Work task ▸ Write out the following listing's lines from the one with "Click the processor" to the one with "This screenshot has width=1203, height=1008.", exactly, with both included and no others.

Source material ▸
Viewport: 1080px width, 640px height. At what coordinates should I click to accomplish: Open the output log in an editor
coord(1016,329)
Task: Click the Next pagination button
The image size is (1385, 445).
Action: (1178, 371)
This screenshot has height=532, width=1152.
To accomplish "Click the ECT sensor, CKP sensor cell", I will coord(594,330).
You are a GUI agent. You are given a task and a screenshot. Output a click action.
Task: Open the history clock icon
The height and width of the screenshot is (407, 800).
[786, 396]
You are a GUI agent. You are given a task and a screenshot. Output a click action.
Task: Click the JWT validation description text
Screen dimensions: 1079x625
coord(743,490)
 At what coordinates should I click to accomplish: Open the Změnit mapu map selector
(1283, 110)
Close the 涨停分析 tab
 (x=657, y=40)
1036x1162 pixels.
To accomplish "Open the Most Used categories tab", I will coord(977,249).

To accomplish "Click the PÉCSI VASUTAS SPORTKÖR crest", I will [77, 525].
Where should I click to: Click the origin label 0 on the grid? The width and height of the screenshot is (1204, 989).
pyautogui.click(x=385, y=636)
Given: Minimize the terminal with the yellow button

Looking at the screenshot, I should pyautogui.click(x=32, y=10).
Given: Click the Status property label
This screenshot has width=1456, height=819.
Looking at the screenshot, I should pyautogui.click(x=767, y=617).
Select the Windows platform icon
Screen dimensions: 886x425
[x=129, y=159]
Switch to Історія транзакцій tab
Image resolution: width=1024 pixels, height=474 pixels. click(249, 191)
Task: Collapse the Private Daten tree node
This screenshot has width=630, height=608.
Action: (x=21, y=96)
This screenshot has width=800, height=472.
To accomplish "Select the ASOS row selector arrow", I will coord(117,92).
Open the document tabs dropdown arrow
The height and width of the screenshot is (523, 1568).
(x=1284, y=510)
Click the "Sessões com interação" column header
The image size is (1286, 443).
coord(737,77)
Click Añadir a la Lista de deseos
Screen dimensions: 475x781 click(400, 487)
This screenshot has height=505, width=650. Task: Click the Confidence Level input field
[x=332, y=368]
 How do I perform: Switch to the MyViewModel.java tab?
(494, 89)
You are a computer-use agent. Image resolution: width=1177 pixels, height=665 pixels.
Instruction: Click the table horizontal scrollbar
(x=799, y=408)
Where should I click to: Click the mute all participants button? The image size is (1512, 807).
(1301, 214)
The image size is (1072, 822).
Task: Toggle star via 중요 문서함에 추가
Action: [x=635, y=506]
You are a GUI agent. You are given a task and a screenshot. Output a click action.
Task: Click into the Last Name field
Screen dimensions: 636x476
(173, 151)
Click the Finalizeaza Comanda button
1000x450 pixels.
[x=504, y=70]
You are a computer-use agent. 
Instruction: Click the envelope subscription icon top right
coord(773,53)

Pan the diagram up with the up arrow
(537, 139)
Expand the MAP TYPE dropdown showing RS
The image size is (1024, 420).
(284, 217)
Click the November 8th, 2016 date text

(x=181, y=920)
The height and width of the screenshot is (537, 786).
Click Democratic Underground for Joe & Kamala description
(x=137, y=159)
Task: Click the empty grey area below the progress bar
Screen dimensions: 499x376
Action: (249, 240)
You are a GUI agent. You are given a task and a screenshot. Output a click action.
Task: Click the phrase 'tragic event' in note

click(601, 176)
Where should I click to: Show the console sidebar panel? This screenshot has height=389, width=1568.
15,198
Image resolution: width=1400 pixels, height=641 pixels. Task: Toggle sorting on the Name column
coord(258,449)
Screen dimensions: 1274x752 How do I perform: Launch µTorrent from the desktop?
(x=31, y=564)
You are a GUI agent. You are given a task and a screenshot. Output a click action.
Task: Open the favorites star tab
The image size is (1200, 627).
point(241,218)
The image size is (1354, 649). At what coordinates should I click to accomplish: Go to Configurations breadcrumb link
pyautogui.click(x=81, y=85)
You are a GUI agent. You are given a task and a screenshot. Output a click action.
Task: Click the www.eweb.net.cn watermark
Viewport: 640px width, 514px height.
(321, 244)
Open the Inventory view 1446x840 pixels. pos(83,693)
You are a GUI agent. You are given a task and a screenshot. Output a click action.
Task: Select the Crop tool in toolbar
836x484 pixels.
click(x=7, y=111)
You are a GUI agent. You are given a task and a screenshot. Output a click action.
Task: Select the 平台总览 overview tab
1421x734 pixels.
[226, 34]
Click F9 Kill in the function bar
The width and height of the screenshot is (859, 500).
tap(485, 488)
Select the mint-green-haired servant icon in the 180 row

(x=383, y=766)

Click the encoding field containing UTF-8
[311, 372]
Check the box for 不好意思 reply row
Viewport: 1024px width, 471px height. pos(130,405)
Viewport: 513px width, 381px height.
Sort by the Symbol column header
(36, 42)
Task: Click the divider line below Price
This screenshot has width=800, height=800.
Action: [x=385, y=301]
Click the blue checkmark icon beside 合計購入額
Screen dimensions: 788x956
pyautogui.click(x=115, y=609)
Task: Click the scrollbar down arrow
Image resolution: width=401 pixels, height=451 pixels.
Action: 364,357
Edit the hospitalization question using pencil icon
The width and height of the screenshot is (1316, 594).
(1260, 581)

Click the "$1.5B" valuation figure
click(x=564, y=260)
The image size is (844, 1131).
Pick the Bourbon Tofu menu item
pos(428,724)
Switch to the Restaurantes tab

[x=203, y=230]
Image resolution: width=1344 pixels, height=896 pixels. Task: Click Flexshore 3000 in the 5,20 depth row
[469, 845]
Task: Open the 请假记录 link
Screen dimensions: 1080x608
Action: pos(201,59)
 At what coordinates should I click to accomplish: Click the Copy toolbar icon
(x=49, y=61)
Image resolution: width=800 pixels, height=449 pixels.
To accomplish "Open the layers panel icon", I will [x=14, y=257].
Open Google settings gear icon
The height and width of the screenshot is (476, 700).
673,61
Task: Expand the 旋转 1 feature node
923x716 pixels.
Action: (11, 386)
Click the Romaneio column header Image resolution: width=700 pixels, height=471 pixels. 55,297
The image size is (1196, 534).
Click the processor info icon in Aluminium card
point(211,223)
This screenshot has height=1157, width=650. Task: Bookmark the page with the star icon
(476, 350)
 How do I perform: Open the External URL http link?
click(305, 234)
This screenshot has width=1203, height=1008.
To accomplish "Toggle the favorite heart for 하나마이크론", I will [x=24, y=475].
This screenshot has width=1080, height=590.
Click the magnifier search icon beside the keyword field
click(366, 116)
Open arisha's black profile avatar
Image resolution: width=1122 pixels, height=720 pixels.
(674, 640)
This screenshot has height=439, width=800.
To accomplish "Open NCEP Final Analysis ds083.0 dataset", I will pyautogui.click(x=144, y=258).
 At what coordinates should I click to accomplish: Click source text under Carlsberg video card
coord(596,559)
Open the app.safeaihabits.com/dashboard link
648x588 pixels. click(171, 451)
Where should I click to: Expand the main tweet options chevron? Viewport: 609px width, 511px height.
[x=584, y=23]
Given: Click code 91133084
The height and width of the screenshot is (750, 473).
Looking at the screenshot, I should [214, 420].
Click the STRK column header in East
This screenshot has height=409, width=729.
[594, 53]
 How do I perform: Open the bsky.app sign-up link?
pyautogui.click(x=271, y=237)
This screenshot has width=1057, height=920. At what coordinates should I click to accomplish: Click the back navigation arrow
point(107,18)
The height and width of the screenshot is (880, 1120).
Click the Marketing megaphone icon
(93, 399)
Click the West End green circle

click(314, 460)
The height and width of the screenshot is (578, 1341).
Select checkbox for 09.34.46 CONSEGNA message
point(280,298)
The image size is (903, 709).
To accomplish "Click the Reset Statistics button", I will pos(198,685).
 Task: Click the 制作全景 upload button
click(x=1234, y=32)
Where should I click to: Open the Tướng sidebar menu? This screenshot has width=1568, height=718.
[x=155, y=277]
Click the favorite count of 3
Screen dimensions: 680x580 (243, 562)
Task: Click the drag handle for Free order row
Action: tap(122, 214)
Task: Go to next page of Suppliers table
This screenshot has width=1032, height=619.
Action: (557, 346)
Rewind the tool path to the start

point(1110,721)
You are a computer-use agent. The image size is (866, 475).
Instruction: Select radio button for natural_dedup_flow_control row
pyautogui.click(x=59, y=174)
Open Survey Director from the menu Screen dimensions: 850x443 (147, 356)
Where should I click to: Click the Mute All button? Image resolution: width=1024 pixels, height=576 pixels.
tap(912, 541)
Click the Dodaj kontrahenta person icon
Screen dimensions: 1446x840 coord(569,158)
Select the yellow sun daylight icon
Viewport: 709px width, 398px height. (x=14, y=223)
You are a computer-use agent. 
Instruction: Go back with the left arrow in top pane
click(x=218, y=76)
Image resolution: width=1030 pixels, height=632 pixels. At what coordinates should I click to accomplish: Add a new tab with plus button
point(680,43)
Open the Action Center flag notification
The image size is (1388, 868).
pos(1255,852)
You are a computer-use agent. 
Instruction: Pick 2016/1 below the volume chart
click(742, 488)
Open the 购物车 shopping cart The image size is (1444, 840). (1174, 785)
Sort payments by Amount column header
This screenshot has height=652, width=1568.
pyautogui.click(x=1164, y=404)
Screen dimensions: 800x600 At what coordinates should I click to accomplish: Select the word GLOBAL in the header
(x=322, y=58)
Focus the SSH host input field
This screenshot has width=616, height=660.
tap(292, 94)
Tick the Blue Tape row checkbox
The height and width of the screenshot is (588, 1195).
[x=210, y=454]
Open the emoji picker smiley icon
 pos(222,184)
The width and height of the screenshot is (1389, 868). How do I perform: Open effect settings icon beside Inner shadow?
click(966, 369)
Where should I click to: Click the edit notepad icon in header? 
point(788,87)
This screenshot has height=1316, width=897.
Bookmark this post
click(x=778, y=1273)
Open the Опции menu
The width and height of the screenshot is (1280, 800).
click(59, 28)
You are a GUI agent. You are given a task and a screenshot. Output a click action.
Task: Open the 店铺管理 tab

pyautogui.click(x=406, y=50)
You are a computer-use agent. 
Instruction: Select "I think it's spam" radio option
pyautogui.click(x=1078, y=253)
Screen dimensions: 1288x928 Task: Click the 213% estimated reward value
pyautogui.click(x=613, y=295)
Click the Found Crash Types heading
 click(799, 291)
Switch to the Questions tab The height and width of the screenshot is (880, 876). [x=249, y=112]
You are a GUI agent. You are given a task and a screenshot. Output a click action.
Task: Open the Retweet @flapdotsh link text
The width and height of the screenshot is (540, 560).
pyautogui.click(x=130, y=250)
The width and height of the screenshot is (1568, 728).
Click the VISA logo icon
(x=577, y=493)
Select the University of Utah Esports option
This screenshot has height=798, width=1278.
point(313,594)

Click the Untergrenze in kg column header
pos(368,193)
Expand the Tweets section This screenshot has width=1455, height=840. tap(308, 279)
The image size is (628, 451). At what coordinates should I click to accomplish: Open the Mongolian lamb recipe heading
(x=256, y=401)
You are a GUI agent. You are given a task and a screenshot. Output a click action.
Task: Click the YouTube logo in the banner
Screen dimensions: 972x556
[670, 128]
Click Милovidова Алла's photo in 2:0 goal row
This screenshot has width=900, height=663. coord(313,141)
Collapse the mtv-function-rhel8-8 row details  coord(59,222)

Task response ▸
Click the processor info icon in Aluminium card
point(211,223)
This screenshot has height=1157, width=650. Task: Bookmark the page with the star icon
(476, 350)
 How do I perform: Open the External URL http link?
click(305, 234)
This screenshot has width=1203, height=1008.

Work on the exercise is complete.